### The problem
From the data that follows, report how many lines hold the string "will", giving only the number.

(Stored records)
[Start of Attachment]
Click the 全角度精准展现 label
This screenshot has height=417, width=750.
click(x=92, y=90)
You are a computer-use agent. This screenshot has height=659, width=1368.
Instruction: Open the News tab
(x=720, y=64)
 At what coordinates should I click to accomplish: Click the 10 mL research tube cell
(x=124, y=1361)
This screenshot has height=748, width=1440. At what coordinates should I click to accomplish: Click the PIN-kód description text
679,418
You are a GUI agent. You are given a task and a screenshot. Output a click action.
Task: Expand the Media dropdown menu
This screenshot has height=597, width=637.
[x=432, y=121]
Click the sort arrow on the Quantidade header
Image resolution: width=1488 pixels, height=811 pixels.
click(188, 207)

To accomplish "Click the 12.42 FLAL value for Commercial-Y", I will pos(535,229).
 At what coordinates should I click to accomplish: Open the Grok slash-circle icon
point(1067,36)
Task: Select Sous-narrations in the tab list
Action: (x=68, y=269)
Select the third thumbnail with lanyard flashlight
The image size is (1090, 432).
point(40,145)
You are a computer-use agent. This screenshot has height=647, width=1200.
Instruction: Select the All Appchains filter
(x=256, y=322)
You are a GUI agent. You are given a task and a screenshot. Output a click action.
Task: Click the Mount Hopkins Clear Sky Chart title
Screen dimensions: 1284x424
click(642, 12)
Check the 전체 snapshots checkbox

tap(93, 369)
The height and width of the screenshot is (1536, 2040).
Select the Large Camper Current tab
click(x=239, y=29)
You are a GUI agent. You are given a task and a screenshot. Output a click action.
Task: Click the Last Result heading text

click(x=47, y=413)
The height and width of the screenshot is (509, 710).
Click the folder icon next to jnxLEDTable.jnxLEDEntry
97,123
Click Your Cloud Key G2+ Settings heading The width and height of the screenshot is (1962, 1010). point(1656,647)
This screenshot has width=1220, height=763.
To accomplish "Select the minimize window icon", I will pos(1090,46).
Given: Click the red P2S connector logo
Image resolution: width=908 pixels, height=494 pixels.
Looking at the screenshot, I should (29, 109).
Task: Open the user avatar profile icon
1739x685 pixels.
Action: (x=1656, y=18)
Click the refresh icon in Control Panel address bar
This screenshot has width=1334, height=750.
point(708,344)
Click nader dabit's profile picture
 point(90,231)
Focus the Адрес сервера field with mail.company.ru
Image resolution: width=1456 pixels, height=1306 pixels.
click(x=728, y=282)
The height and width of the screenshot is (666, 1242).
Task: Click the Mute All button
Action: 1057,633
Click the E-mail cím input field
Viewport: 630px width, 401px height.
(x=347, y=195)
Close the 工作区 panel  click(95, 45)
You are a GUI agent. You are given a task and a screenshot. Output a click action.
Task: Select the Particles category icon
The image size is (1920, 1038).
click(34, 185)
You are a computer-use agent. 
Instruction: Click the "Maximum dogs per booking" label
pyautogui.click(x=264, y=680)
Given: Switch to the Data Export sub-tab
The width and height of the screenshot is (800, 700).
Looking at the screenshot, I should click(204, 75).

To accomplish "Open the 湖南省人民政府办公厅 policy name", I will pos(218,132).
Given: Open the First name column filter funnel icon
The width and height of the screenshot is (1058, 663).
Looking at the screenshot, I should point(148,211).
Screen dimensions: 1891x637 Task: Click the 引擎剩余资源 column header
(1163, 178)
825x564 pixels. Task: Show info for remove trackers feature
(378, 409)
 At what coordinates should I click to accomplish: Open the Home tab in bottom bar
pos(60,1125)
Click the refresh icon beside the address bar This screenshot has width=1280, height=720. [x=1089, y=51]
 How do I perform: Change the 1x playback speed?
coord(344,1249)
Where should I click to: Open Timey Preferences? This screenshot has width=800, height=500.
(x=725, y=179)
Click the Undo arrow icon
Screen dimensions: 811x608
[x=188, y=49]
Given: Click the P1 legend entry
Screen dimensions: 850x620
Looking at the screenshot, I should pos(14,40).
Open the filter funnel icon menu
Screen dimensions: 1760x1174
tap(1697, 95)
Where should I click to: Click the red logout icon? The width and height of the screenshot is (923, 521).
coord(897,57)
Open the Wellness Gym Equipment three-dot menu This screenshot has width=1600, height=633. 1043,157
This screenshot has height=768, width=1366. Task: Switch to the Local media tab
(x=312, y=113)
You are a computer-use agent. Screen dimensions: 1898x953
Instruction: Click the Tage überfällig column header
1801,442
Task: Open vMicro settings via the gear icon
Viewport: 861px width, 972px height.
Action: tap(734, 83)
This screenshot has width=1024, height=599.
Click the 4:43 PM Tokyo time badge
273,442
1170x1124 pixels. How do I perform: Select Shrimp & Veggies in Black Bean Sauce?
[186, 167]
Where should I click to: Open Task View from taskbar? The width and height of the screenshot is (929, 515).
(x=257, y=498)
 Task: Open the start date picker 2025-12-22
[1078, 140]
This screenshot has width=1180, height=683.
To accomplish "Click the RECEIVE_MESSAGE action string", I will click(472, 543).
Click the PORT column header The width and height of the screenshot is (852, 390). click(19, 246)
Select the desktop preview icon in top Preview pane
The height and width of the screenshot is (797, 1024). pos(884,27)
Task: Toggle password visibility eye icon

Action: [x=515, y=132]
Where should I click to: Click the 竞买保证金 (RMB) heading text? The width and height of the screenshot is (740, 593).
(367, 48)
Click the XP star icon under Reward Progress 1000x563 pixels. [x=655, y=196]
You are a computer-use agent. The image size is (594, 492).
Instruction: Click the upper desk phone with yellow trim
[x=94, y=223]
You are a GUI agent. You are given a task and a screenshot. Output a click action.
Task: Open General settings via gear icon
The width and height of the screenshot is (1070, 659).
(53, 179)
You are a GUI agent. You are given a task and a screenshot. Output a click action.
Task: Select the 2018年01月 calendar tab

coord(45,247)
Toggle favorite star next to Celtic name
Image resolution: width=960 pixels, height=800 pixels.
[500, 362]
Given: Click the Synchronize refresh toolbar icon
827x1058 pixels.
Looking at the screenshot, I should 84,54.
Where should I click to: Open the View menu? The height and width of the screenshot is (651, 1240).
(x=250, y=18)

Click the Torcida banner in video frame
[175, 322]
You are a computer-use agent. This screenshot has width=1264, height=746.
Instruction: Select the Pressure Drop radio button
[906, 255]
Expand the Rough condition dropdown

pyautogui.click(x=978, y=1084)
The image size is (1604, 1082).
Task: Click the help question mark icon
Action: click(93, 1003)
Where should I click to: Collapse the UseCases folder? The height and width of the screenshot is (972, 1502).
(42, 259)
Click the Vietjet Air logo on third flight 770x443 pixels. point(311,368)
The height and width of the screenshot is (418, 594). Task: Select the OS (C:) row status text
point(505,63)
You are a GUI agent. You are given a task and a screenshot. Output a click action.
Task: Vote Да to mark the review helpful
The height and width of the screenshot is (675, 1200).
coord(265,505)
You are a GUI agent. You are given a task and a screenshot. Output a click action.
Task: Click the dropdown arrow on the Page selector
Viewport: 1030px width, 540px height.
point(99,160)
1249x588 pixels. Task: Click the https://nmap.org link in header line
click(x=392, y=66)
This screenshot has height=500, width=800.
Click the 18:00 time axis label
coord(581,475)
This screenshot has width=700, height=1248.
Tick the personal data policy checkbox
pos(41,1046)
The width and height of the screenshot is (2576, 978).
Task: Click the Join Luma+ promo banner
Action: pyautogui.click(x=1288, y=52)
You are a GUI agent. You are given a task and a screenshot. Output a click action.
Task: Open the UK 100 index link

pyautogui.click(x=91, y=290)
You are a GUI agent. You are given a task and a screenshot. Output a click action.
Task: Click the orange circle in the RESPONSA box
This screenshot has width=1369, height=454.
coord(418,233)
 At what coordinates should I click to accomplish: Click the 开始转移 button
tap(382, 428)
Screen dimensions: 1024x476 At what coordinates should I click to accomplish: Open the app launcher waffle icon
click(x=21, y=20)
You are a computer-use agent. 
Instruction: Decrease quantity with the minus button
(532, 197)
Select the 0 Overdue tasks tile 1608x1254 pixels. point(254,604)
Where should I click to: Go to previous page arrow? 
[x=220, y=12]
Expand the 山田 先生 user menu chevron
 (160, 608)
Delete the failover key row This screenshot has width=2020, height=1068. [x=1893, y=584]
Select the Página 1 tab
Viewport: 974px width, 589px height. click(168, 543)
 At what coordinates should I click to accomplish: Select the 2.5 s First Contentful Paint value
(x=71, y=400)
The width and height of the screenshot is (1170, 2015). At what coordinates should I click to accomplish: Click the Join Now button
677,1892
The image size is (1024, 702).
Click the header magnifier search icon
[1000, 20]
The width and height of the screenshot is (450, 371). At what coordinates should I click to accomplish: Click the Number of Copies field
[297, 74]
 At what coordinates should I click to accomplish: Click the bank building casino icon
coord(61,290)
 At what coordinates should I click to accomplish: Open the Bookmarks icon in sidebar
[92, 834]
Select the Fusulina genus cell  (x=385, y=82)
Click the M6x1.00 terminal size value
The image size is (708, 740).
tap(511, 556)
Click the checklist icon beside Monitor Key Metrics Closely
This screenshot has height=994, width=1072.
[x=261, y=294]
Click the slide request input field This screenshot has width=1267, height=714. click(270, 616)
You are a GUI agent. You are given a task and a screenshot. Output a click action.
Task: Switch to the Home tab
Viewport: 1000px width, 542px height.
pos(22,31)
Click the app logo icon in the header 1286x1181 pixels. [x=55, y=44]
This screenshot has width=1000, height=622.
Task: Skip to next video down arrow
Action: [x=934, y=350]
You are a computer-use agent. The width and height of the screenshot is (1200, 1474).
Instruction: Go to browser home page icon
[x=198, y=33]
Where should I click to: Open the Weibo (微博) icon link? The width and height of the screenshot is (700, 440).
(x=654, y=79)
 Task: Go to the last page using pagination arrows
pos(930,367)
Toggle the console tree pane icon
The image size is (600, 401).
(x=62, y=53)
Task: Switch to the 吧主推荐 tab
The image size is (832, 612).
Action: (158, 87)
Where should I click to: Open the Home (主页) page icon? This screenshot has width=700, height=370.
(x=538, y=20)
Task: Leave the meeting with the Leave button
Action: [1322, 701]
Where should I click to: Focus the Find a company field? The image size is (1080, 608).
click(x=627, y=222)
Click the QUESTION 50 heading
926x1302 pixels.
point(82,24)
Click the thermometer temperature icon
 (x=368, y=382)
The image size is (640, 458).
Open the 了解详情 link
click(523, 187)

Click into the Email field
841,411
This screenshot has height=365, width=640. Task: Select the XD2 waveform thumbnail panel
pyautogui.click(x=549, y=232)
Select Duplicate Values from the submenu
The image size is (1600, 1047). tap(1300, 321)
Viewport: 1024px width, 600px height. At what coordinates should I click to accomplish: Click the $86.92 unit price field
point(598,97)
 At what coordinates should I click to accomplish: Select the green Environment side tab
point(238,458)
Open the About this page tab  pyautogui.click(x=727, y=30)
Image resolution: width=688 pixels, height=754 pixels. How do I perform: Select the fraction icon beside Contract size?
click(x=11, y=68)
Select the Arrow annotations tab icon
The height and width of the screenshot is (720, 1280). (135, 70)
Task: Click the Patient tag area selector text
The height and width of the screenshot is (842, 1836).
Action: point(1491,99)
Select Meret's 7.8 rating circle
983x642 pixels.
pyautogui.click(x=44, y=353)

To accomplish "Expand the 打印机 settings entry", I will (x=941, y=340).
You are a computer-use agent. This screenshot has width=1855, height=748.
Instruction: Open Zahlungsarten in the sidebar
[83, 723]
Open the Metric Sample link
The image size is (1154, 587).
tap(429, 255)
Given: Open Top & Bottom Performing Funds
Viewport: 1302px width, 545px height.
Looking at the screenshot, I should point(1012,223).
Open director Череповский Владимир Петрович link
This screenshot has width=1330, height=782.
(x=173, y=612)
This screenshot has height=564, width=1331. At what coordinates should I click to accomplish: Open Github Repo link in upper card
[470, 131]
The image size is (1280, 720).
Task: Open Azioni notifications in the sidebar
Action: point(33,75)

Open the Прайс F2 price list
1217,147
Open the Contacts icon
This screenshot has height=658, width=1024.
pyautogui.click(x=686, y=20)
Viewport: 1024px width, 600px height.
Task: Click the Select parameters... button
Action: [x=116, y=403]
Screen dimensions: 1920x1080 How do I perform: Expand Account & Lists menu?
[End of Attachment]
### Response area
5